The most common symptom of the disease is persistent pain in the groin or perineum, which can spread through the spine and lower limbs. Often a pain symptom is accompanied by a violation of the sensitivity and tone of the lower limb.
Inspection
In the lumbar region you can find: a bundle of hair ("tail of the faun"), median nevus, local hypertrichosis, dermal sinus, subcutaneous fat tumor. These signs are the stigmas of dysembryogenesis.
Often there are skeletal deformities (scoliosis, kyphosis, asymmetry of the pelvic bones, progressive deformities of the feet), which occur in a quarter of patients.
The most important is a neurological examination, which allows you to identify the early signs of fixed brain syndrome in children. Paresis of the lower extremities of varying degrees is characteristic. In children under the age of 3 years, it is difficult to determine the depth of paresis, but it can be judged by the volume of motor disorders (there is no spontaneous activity). Outwardly, there may be signs of atrophy of the muscles of the extremities and the gluteal region, but if the child is overweight, this can hide the lesion. Violation of sensitivity is manifested in the form of a decrease or absence on the lower extremities, perineum and buttocks. Such children are prone to burns due to loss of sensation.
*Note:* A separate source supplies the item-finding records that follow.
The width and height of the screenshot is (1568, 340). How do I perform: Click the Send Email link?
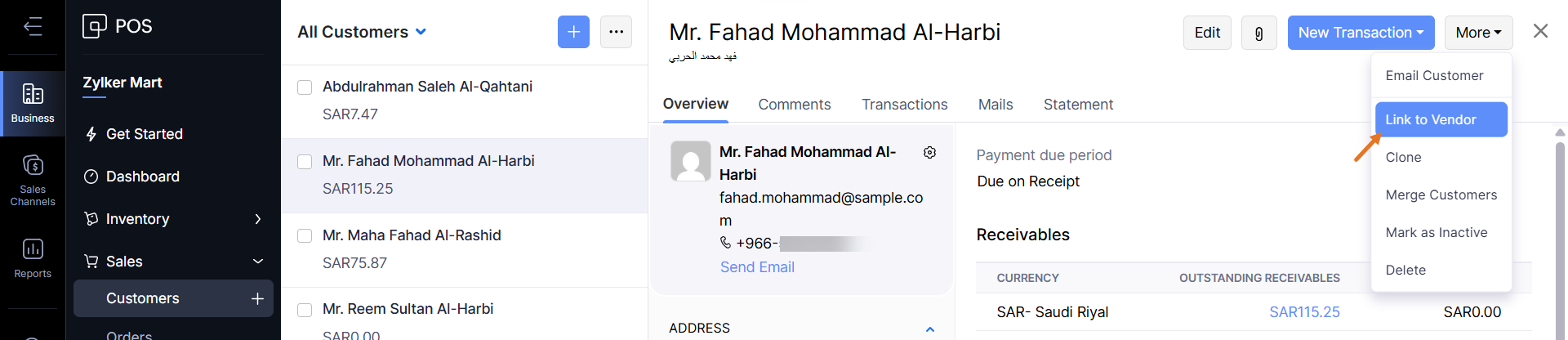tap(757, 267)
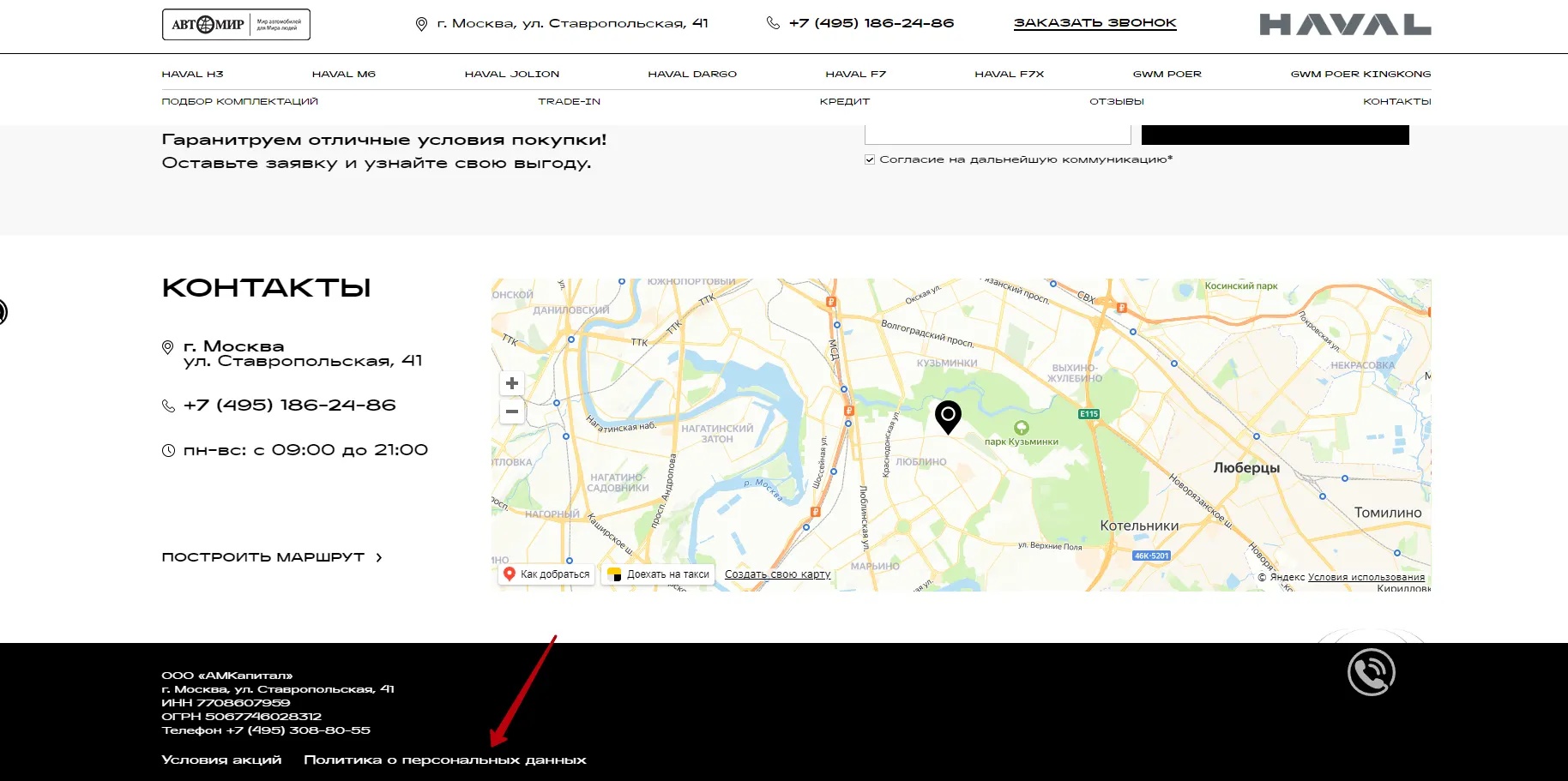This screenshot has width=1568, height=781.
Task: Click the header phone handset icon
Action: (x=773, y=23)
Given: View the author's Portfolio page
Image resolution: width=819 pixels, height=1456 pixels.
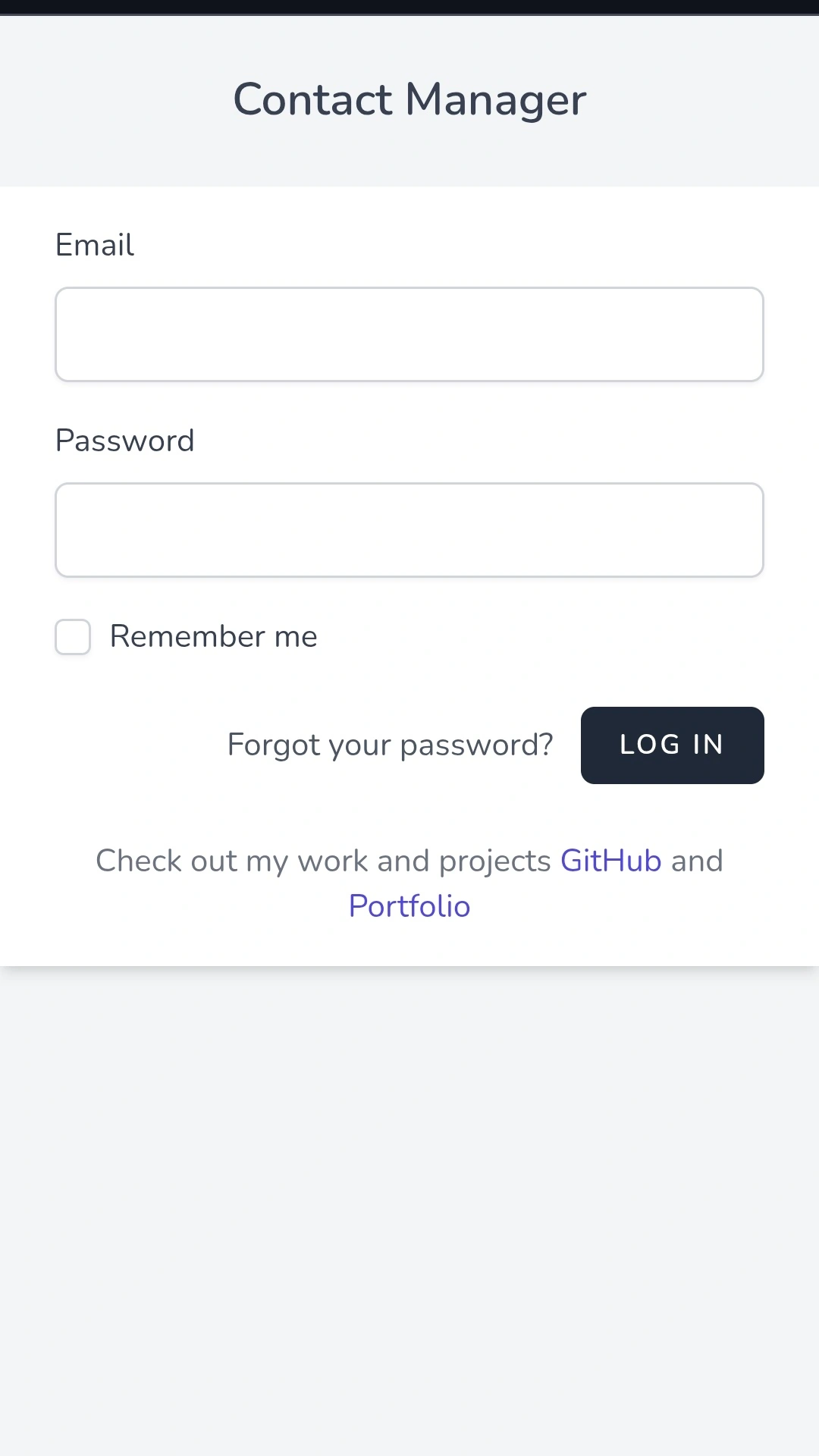Looking at the screenshot, I should [409, 905].
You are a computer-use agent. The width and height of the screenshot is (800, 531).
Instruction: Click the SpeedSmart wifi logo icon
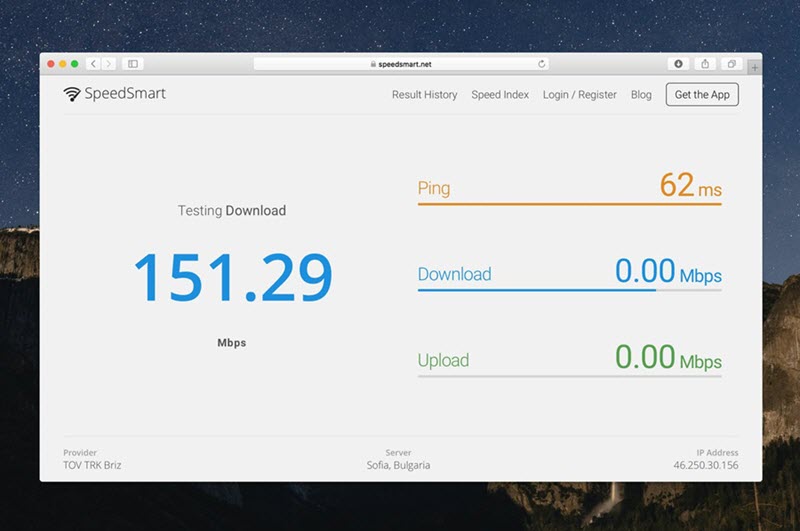(72, 94)
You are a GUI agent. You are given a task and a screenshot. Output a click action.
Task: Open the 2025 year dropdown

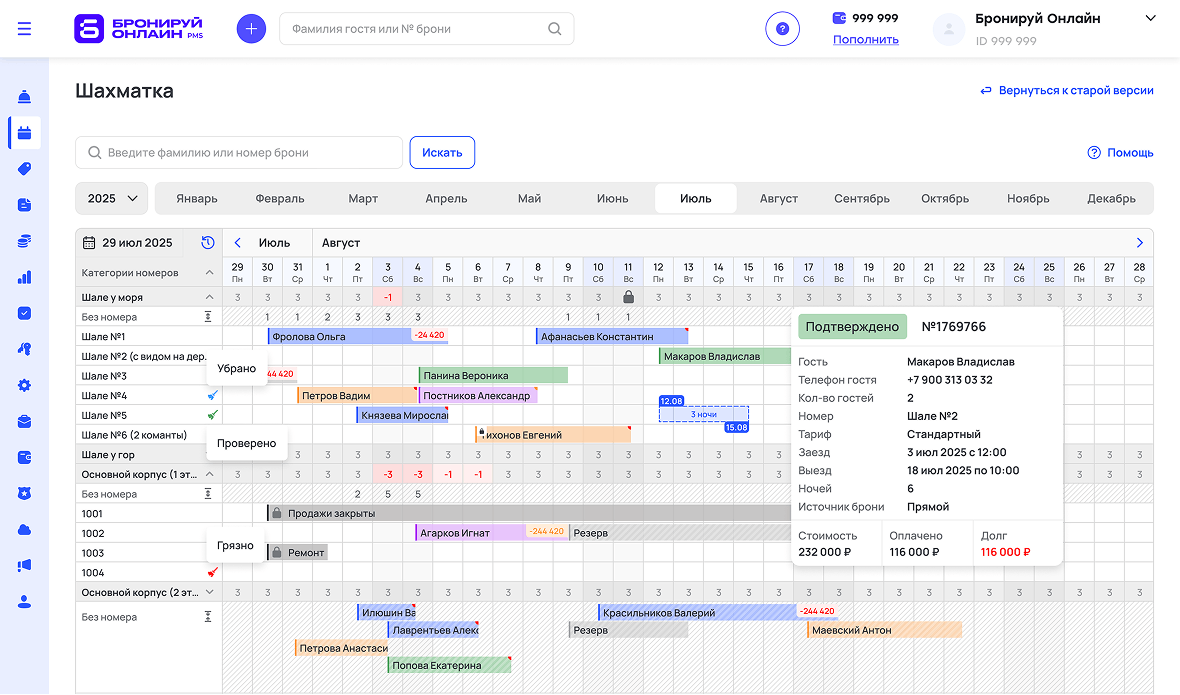point(111,198)
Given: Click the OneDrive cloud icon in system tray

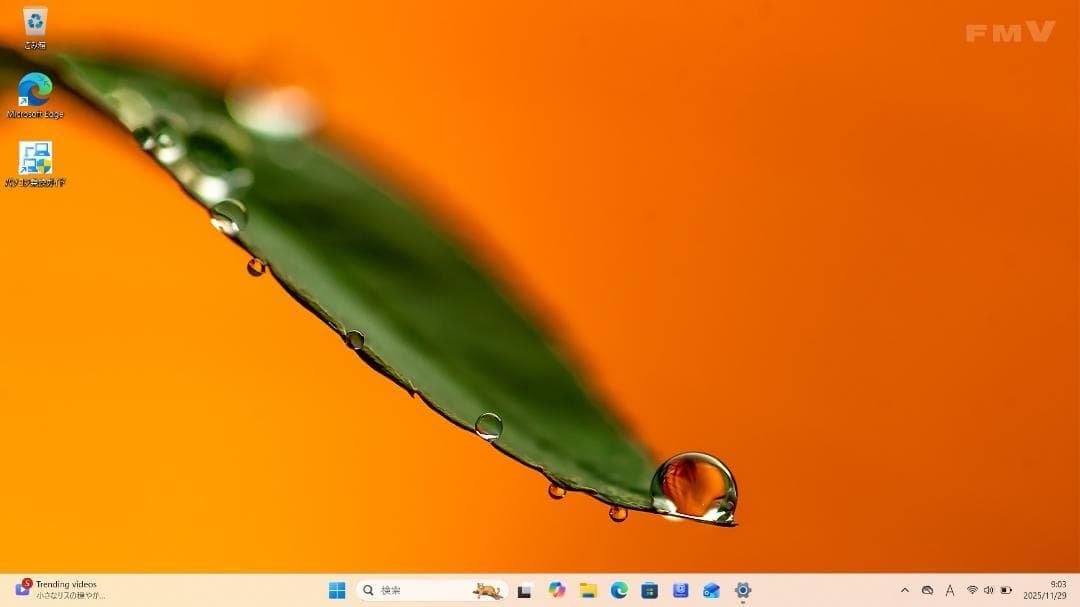Looking at the screenshot, I should coord(928,590).
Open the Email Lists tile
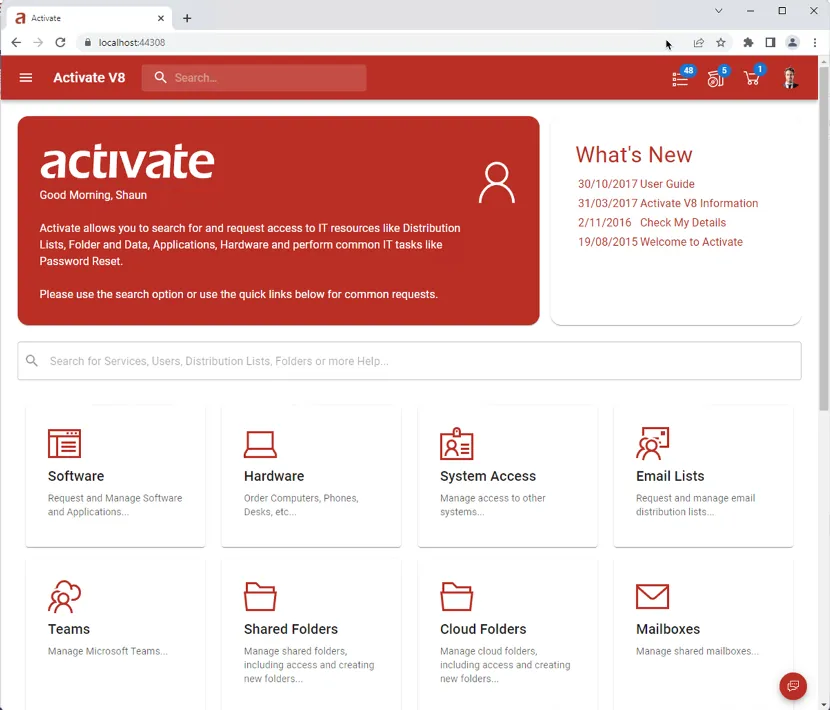 [703, 476]
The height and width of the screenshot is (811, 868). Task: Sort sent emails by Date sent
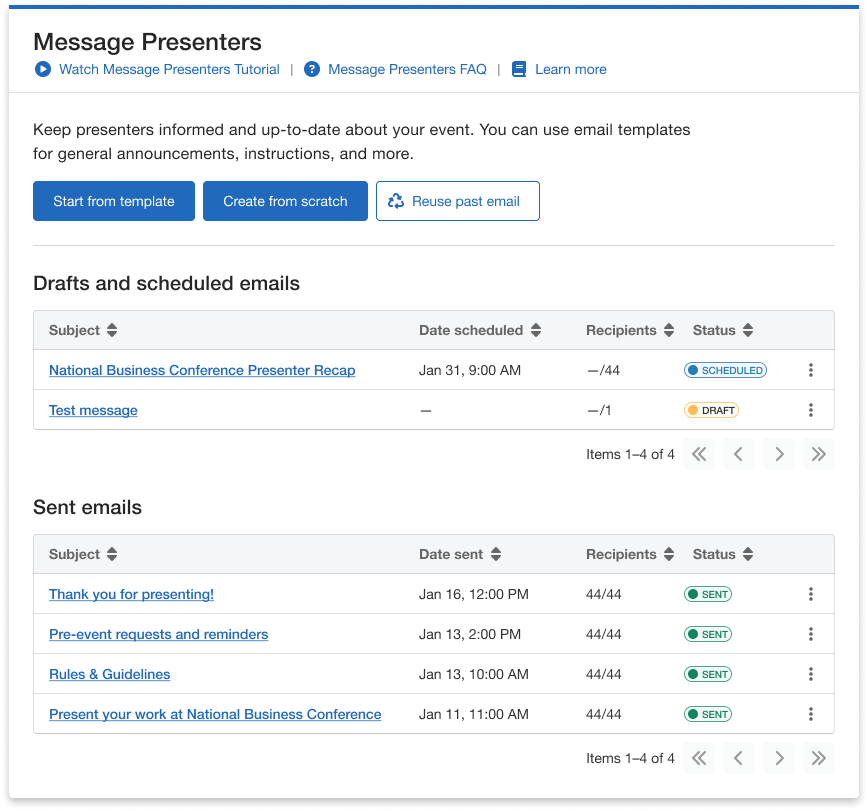[x=496, y=554]

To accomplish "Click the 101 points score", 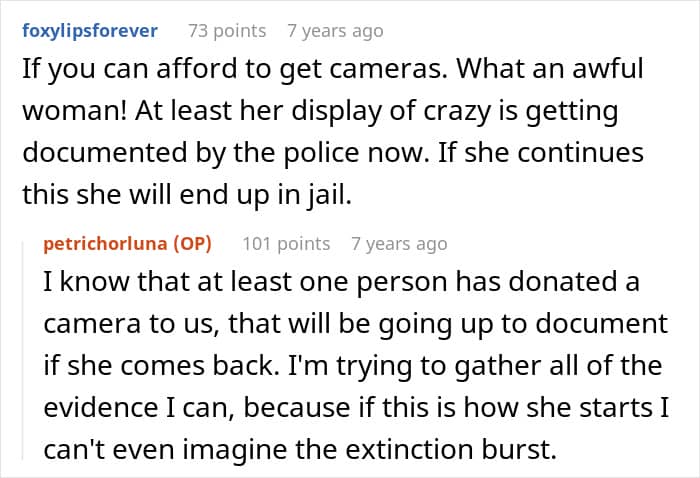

Disorder of the pelvic organs in the form of various disorders of urination (leakage of urine after emptying the bladder, false desires, involuntary urination), violation of the act of defecation.
Instrumental diagnostic methods
Supplement the data of anamnesis and clinical examination.
- Roentgenography. It is the initial research method for suspected damage to the spine and spinal cord. Inadequate in terms of research on soft tissue formations.
- Ultrasonography. A valuable method for diagnosing the disease in children under 1 year old.
- MRI The most sensitive method that allows you to study in detail the structure of spinal pathology.
- Computed tomography is informative only in cases where it is necessary to visualize the deformation of the skeleton before the upcoming operation.
- Urodynamic testing (cytometry, uroflumetry, electromyography). It is carried out for the diagnosis and postoperative control of children with fixed spinal cord syndrome.
Treatment of the fixed spinal cord in children
Therapy of fixed brain syndrome in children is engaged in a tandem of specialists. Children undergo a full examination every 3 months during the first year of life and every 6 months until adulthood. After that, the examination is carried out annually. Family members are warned that if the general condition worsens, the appearance of neurological disorders, violation of urination and defecation, you should go to the doctor unscheduled.
The main treatment method is neurosurgical. The sooner treatment is started, the more effective the result. The essence of the surgical intervention is the fixation of the spinal cord.
The results of fixed spinal cord surgery in children:
- pain regression (65-100%);
- improvement of neurological status (75-100%);
- reverse development of urological disorders (44-93%).
Orthopedic disorders require additional operational correction, for example, fixing the corrected deformity of the spine with a metal structure.
A high risk of an unsatisfactory result is observed in children with malformations of the divided spinal cord, lipomyelomeningocele. In such patients, secondary fixations of the spinal cord most often develop in places of surgical intervention.
Conclusion
Symptoms of a fixed spinal cord in children can be detected in utero with a planned ultrasound. These data allow you to prepare a born child for elective surgery at an early age.